== Objective ==
Starting at the line that contains "AKCE (482, 83)" and ending at the line that contains "Environment (233, 930)", write out every line of the data again, shifting each answer coordinate by adding -128 to it. Leave the pictures out of your answer.

** begin **

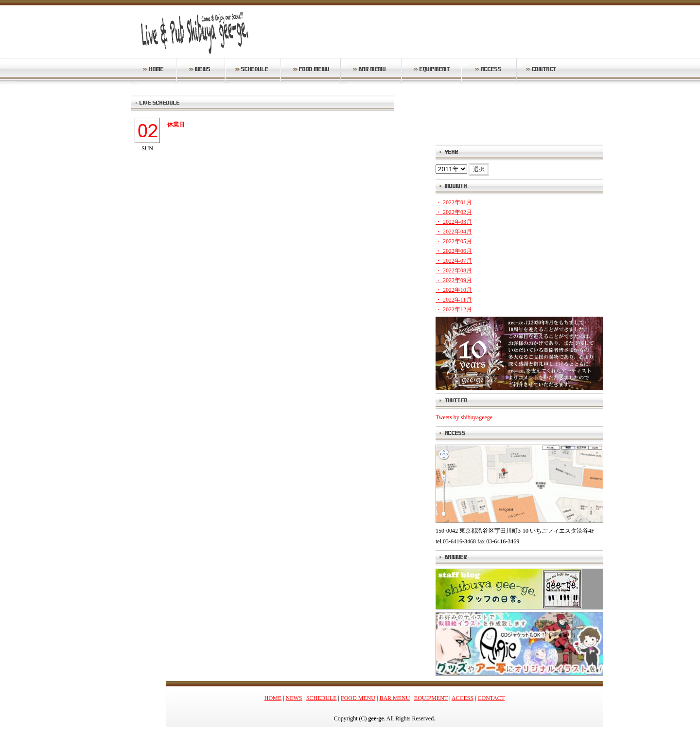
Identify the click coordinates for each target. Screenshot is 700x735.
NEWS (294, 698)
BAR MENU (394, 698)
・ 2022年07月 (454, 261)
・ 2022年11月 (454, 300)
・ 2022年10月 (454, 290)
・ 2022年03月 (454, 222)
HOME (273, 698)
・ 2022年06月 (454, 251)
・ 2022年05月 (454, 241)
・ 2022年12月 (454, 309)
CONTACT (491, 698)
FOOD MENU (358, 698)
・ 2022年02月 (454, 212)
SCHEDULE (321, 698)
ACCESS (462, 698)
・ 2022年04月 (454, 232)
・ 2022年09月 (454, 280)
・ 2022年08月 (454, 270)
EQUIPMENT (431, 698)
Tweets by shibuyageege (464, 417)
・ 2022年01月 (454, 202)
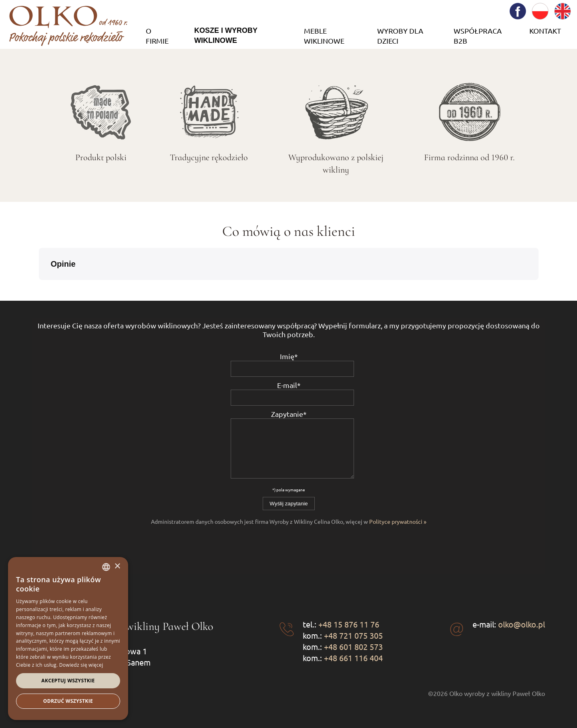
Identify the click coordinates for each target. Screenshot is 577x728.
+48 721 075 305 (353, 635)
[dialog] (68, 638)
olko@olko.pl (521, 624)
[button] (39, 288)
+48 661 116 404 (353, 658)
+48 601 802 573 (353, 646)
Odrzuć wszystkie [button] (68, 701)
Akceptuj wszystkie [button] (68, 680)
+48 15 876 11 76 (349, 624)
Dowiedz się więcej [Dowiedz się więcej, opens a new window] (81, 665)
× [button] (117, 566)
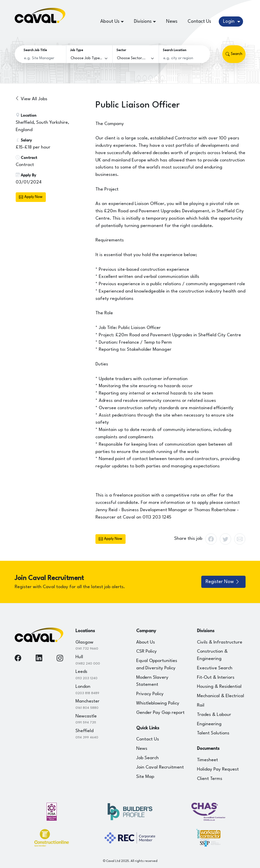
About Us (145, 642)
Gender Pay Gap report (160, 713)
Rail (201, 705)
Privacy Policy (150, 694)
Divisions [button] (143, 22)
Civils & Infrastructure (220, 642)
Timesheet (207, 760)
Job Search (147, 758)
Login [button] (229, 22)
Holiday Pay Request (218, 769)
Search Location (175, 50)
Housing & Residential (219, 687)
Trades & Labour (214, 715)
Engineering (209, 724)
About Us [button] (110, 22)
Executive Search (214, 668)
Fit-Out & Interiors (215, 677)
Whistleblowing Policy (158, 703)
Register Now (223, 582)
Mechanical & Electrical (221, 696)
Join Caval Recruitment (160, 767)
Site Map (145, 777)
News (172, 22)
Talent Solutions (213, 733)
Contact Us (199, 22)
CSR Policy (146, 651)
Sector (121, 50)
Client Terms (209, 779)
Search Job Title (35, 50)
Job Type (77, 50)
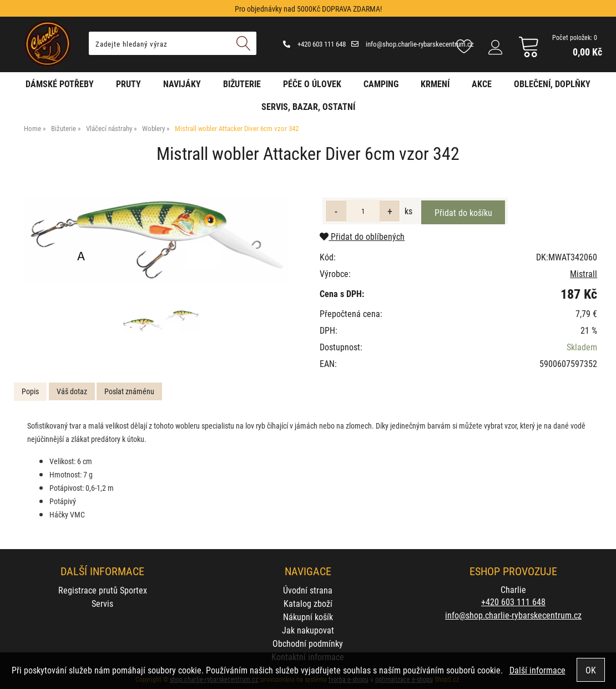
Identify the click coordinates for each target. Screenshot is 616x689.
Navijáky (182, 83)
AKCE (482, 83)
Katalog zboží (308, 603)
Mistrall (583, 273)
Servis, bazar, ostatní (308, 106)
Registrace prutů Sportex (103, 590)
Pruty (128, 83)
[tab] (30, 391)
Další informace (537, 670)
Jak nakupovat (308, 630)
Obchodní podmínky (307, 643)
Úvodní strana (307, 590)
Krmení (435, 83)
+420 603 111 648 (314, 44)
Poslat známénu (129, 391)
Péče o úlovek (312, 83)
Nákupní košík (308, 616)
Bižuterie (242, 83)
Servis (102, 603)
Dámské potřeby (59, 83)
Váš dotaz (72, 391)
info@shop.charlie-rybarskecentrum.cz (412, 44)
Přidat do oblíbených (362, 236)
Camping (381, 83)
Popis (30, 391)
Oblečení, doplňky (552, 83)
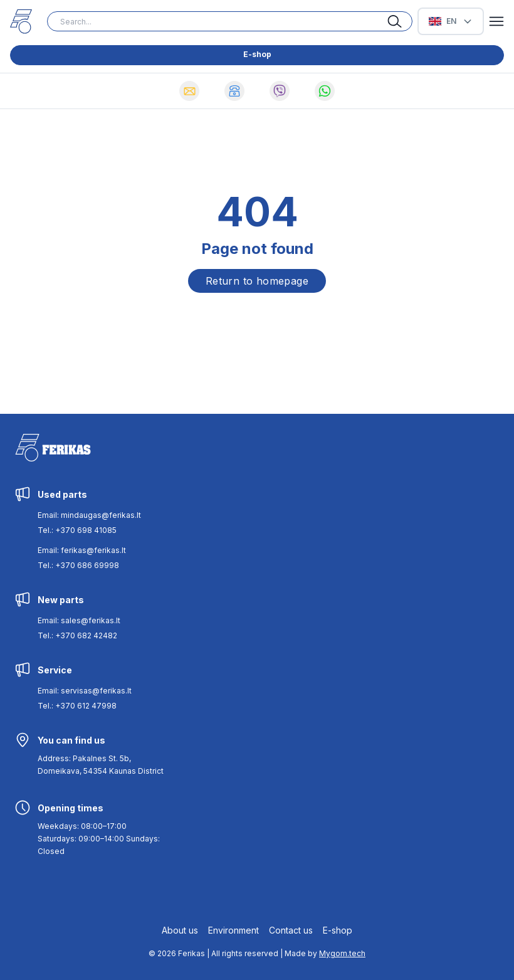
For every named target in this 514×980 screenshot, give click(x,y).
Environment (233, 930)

** end **
** begin **

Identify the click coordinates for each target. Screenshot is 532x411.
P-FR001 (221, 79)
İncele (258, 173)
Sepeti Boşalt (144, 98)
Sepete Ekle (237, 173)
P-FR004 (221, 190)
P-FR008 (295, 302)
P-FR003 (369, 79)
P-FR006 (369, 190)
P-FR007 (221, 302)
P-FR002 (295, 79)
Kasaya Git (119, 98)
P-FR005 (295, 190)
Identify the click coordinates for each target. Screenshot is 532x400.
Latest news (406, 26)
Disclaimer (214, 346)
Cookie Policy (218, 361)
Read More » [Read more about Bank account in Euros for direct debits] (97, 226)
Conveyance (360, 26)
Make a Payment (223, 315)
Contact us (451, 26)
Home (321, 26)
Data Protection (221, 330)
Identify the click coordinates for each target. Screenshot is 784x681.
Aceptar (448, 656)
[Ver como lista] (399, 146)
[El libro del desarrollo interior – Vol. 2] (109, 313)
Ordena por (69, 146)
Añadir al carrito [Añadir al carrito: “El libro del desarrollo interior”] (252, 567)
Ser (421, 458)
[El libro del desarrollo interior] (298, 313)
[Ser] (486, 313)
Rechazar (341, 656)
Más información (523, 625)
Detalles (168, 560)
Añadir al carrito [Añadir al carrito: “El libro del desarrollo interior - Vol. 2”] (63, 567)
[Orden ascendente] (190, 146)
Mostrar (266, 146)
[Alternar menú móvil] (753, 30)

** end **

== Exercise answer ==
AKCE (354, -45)
Katalog zboží (180, 475)
Mistrall (455, 145)
Servis, bazar, ostatní (180, -22)
Registrace prutů Sportex (-25, 462)
Pruty (0, -45)
[tab] (-98, 263)
Další informace (409, 542)
Jak nakupovat (180, 502)
Obchodní podmínky (179, 515)
Úvodní strana (179, 462)
Krmení (307, -45)
+420 603 111 648 (186, -84)
Poslat známénu (1, 263)
Péče o úlovek (184, -45)
Nákupní košík (180, 488)
Bižuterie (114, -45)
Servis (-26, 475)
Dámské potřeby (-69, -45)
Váš dotaz (-56, 263)
info@shop.charlie-rybarskecentrum.cz (284, -84)
Přidat do oblíbených (234, 108)
Camping (253, -45)
Popis (-98, 263)
Oblečení, doplňky (424, -45)
For every named target in this 514×980 screenshot, give click(x,y).
Environment (105, 802)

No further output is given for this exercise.